Agent Demonstrations
Watch our trained agent speedrun through Pokémon Emerald. The agent operates purely on raw pixels without any VLM at inference time.
ROUTE101_TO_OLDALE — RL agent discovers efficient routing and autonomously selects RUN to skip wild battles (2x speed)
EXIT_BIRCH_LAB — Agent learns to skip the Pokémon nickname input UI through emergent behavior (2x speed)
The Challenge
The NeurIPS 2025 PokéAgent Challenge asks: Can we build an AI agent that speedruns Pokémon Emerald?
This is a uniquely difficult problem for two reasons:
- Long-horizon task — Reaching the first gym takes ~40 minutes of optimal play, requiring thousands of sequential decisions
- Requires near-optimal actions — Speedrunning demands efficiency; suboptimal actions compound into significant time loss
Why Existing Approaches Fall Short
LLM/VLM Agents
- Can generate high-level plans and understand game context
- Often suboptimal at low-level control
- High inference latency makes real-time play impractical
RL Agents
- Struggle with long-horizon tasks and sparse rewards
- Can achieve near-optimal performance with sufficient training
- Fast inference enables real-time play
Can we combine the strengths of both?
Our Approach: VLM Code Expert + Expert-Guided RL
(1) Subgoal Generation: Given a long-horizon task specification, an LLM decomposes the task into sequential subgoals, each paired with an executable success-condition function
success_cond(state) that determines task completion.(2) Scripted Policy Generation: For each subgoal, the LLM generates a scripted policy that maps states to actions.
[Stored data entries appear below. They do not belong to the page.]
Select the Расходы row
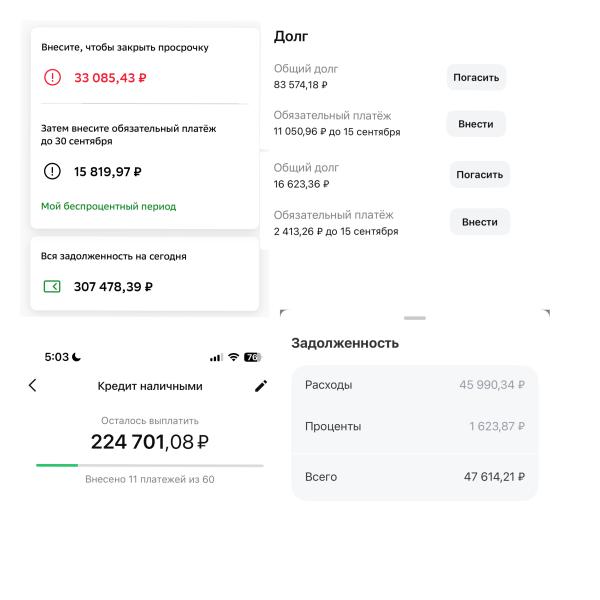Image resolution: width=600 pixels, height=600 pixels. [x=414, y=385]
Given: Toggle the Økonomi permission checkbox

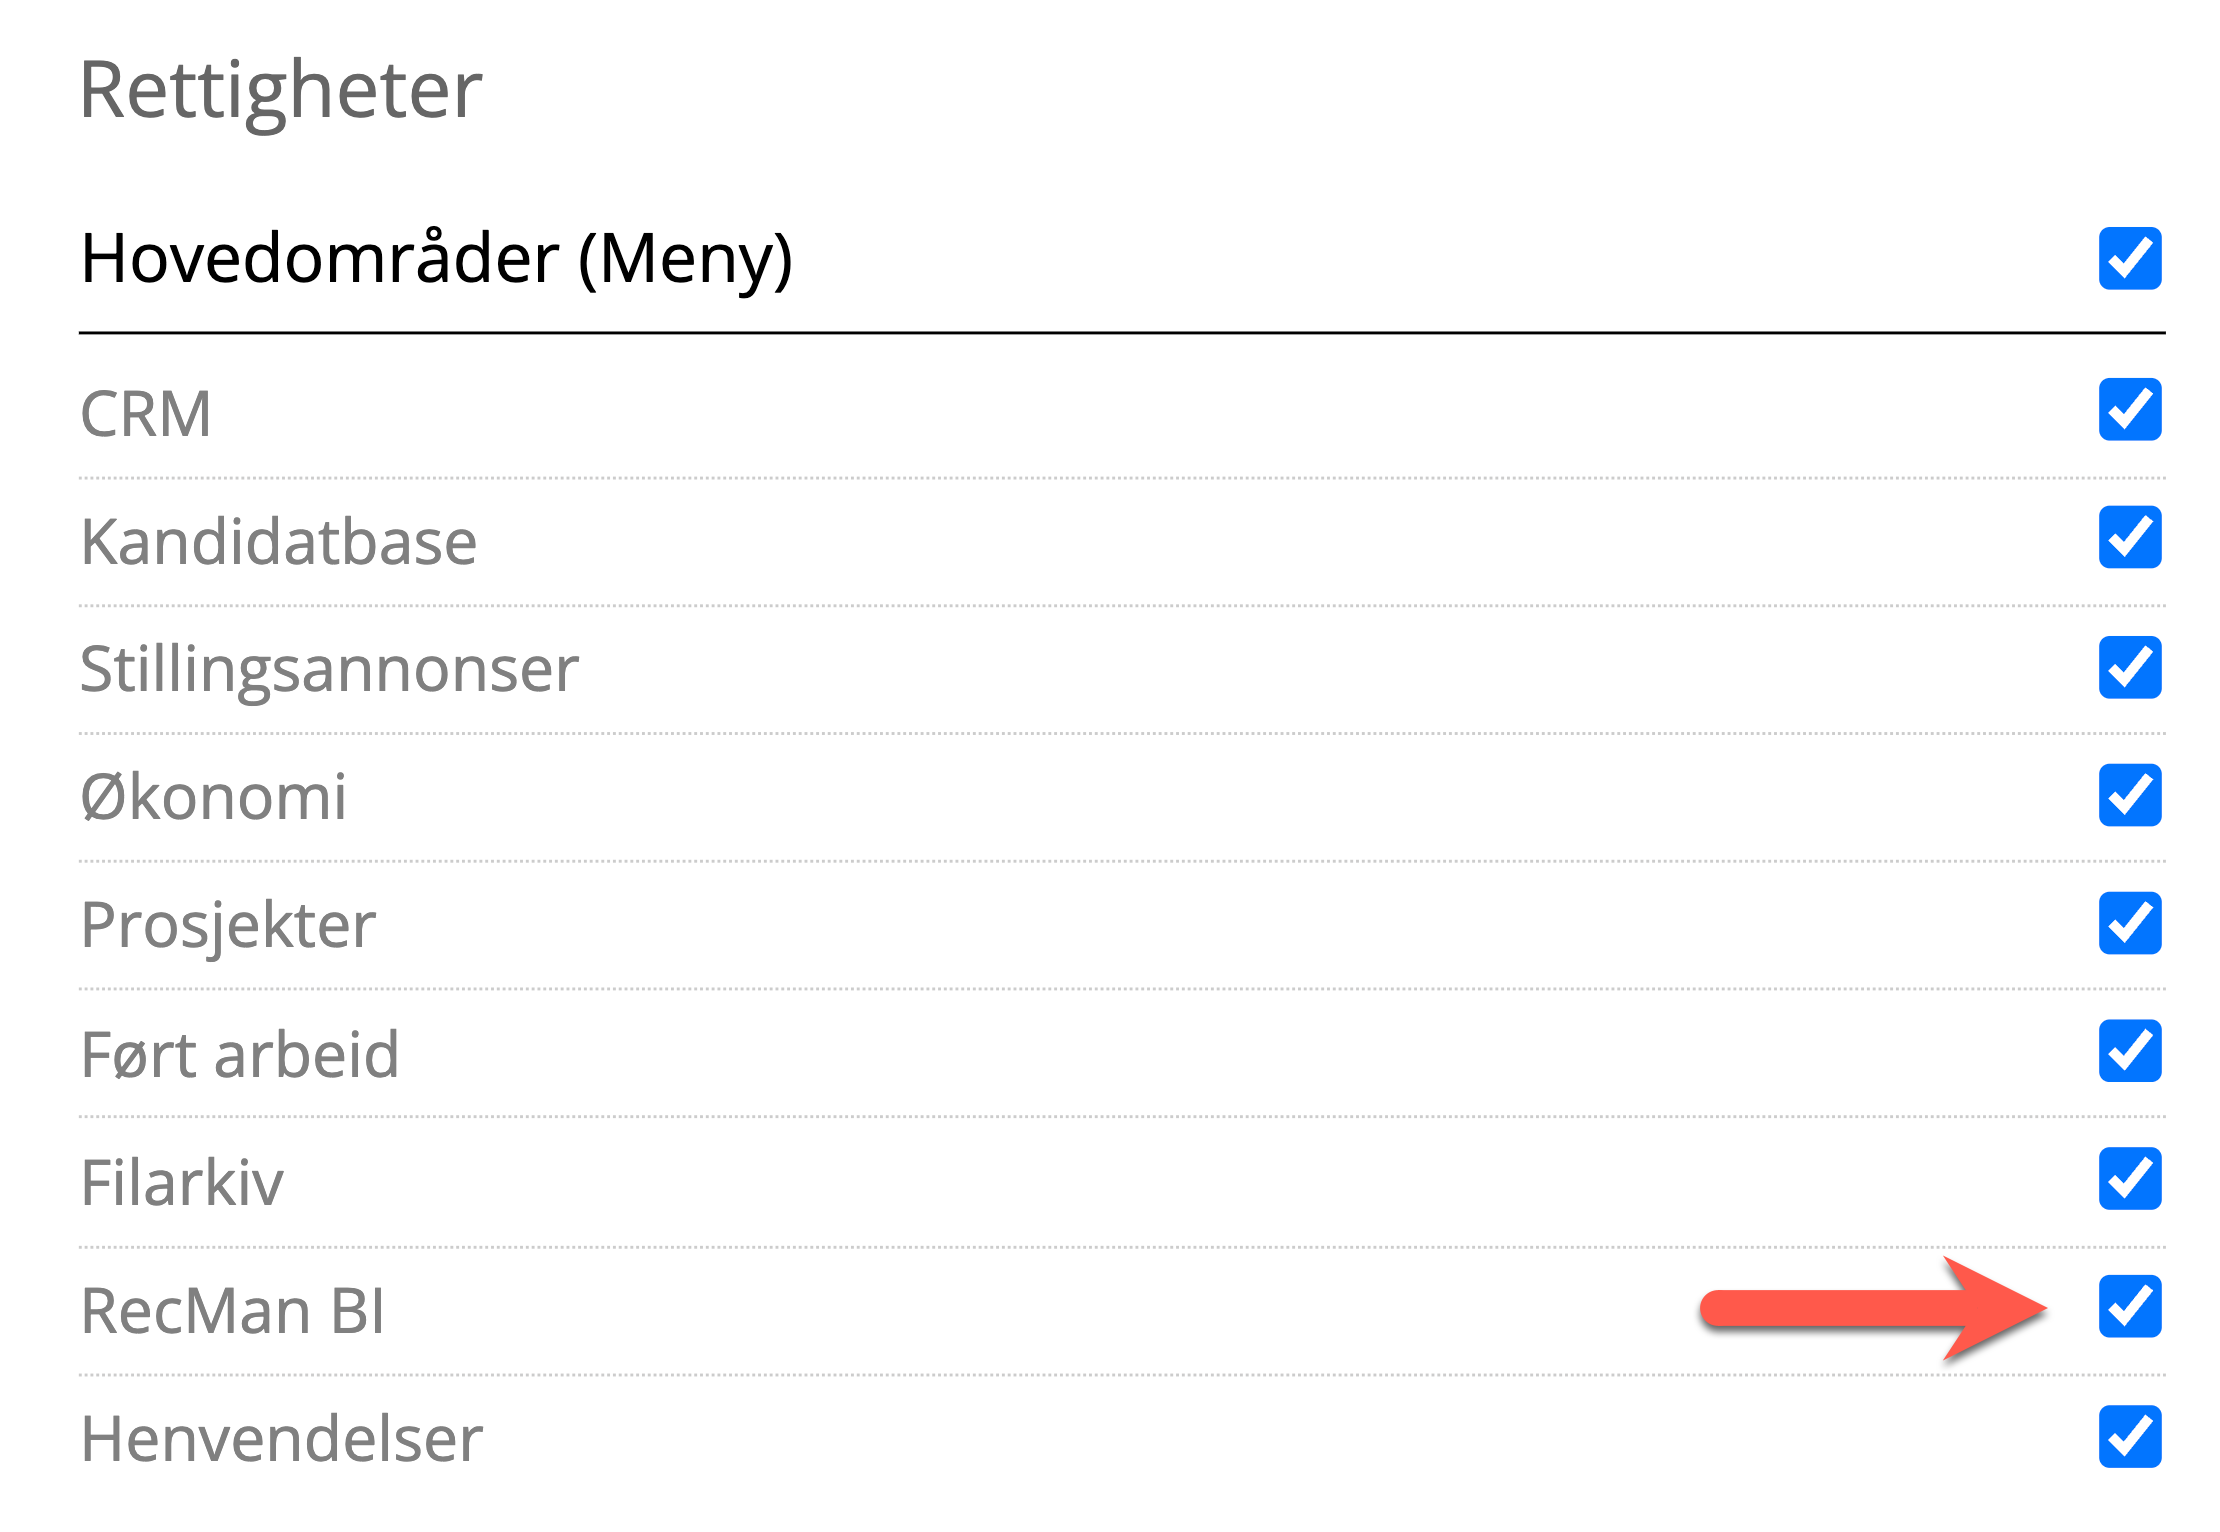Looking at the screenshot, I should click(2130, 795).
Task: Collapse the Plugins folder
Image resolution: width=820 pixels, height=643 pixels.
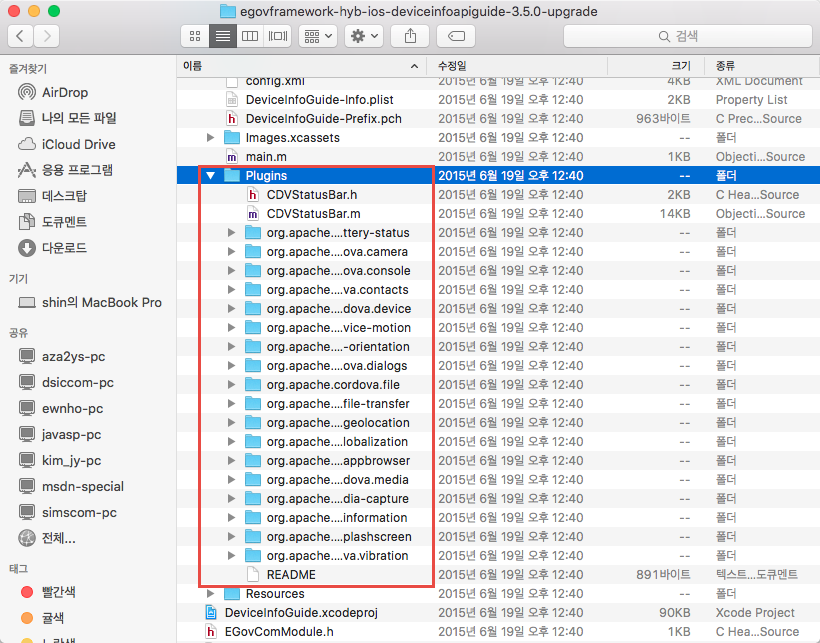Action: (210, 176)
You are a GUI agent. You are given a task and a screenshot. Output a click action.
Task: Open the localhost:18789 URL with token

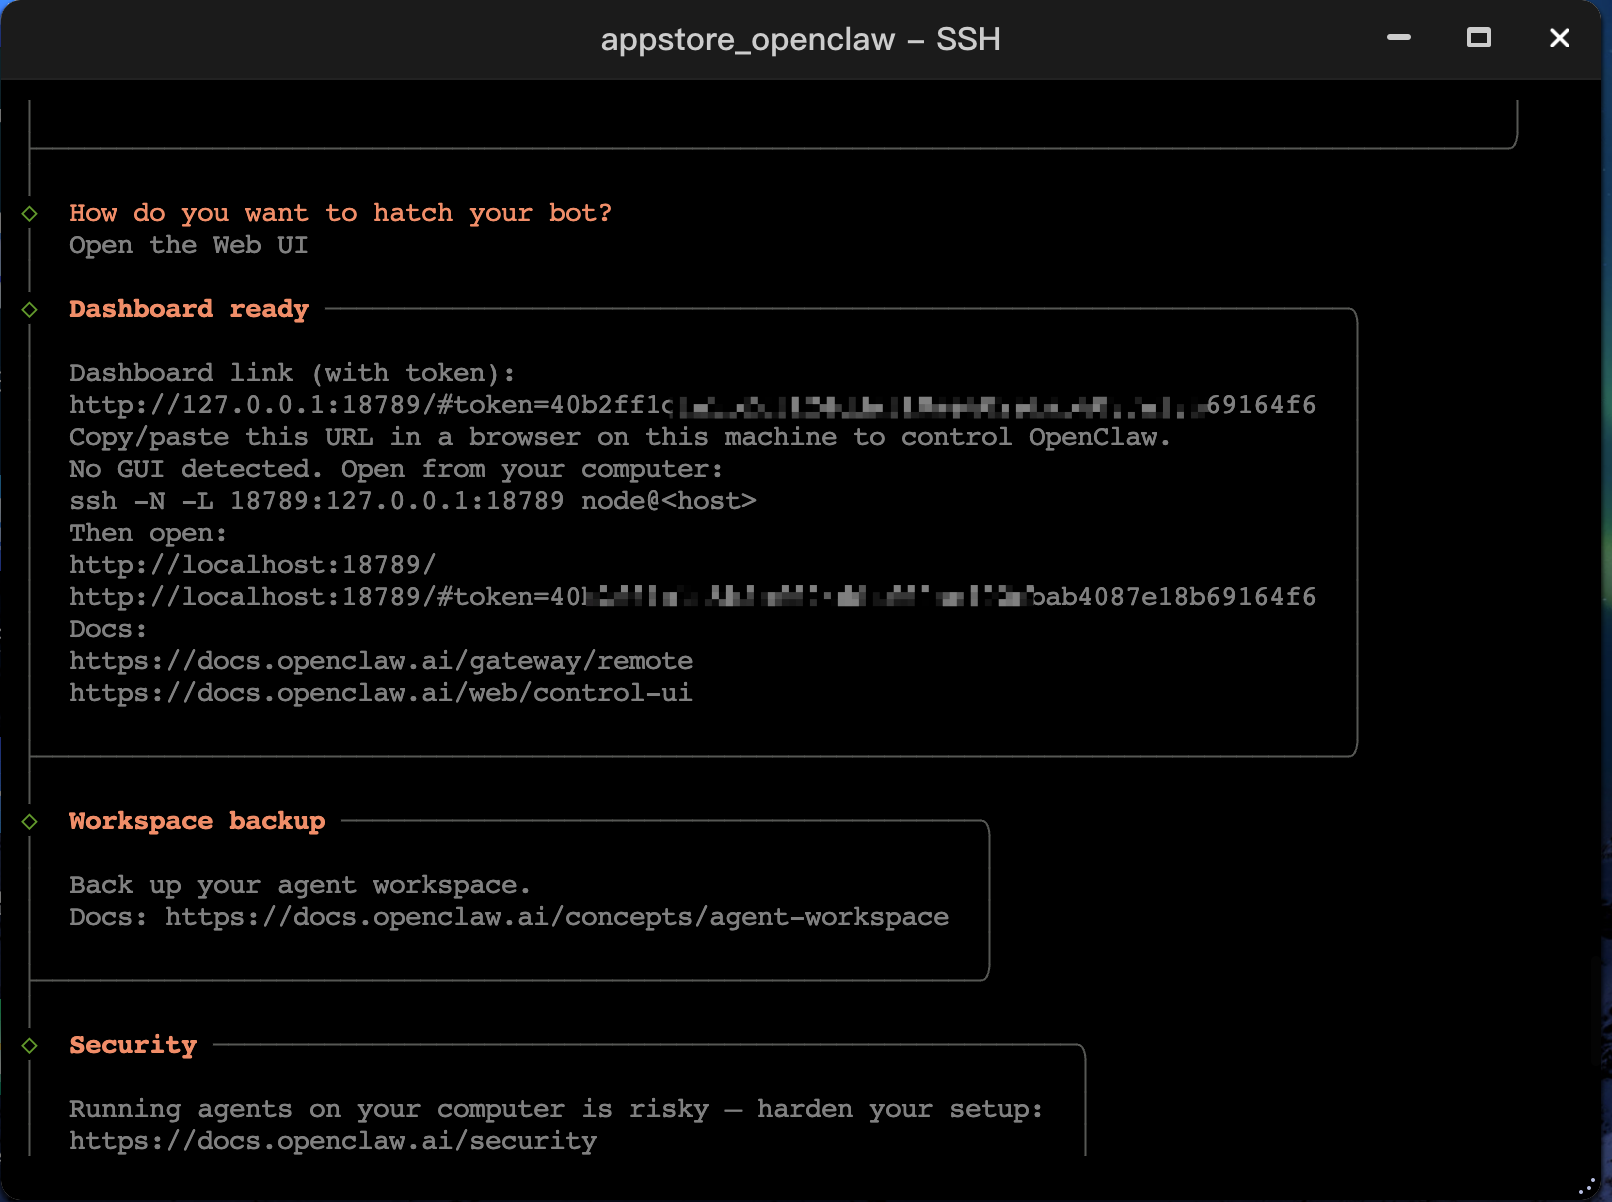(691, 597)
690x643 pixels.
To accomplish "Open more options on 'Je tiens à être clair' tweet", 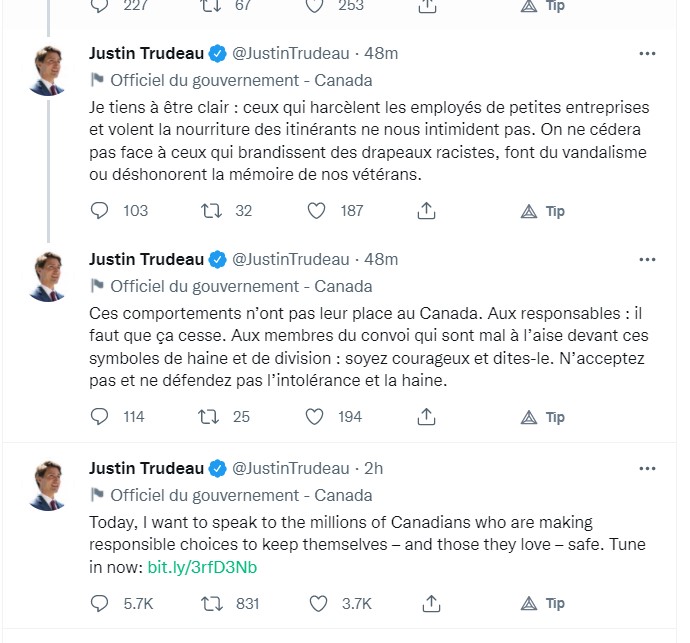I will 647,53.
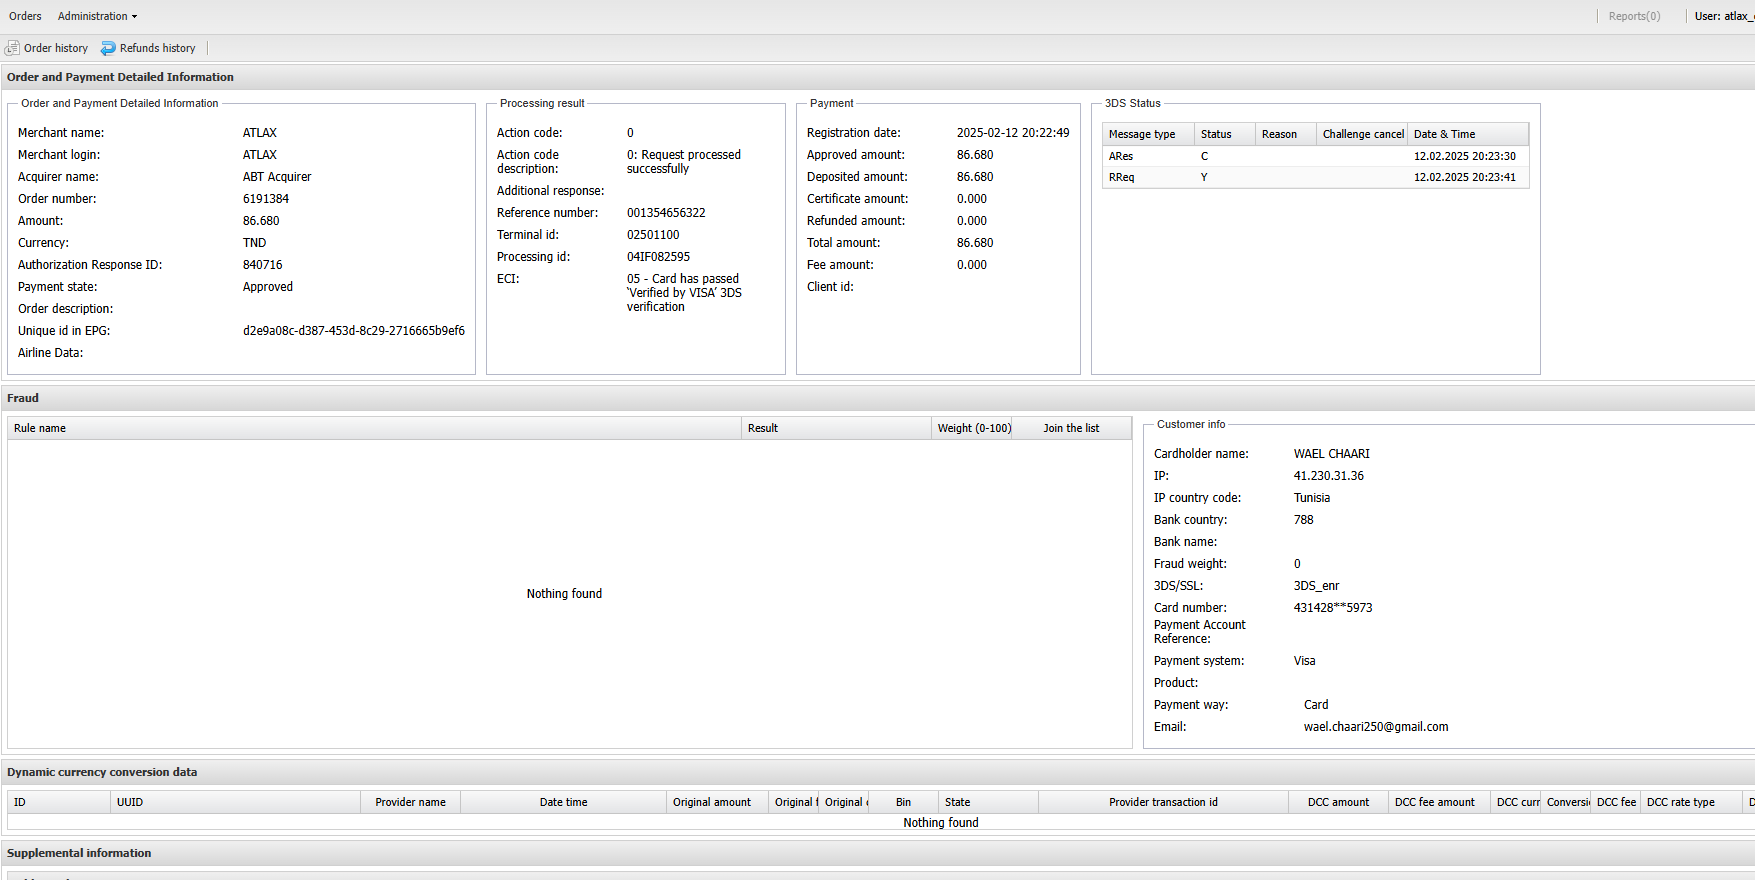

The policy can invoke a VLM tool (
extract_feature) to parse visual information not available in the structured state, and uses logging statements (print(log)) to record execution traces for later analysis. The policy interacts with the environment until success_cond returns true or a timeout occurs. On failure, the LLM analyzes the logged traces and revises either the policy code or the subgoal specification.(3) Script-Guided RL: Once all scripted policies succeed reliably, we distill them into neural network policies via supervised learning on expert trajectories, followed by reinforcement learning with expert action guidance. The resulting neural policy exhibits more efficient behavior than policies trained without distillation.
Results
NeurIPS 2025 PokéAgent Challenge Leaderboard
| Rank | Team | Method | Time to First Gym |
|---|---|---|---|
| 🥇 1st | Ours | VLM Code Expert + Expert-Guided RL | 40:13 |
| 🥈 2nd | Hamburg PokeRunners | PPO with recurrent network | 01:14:43 |
| 🥉 3rd | anthonys | Tool-Calling VLM Policy | 01:29:17 |
Quantitative Analysis
Expert-guided RL significantly outperforms both naive RL and expert-only baselines:
| Milestone | Naive RL | Expert-only | Expert-guided RL |
|---|---|---|---|
| LITTLEROOT_TO_ROUTE101 | timeout | 90.15 steps (±33.7) | 55.75 steps (±12.9) |
| EXIT_BIRCH_LAB | timeout | 64.40 steps (±1.0) | 56.35 steps (±1.1) |
Emergent Behaviors
The RL agent discovered strategies not explicitly encoded in the expert code:
- Efficient route selection — avoiding unnecessary detours
- Skipping wild battles — using RUN to quickly exit encounters
- UI optimization — skipping nickname input via START+A combo
Summary
We present a knowledge-based, expert-guided reinforcement learning approach for playing Pokémon Emerald. Our method externalizes the game knowledge of a Vision-Language Model (VLM) into Python code expert policies, which serve as teachers for training pixel-based neural network agents.
The trained agent ranked 1st place on the NeurIPS 2025 PokéAgent Challenge Speedrun track, achieving the first gym (Roxanne) in 40 minutes and 13 seconds — without complex reward engineering or large-scale human demonstrations.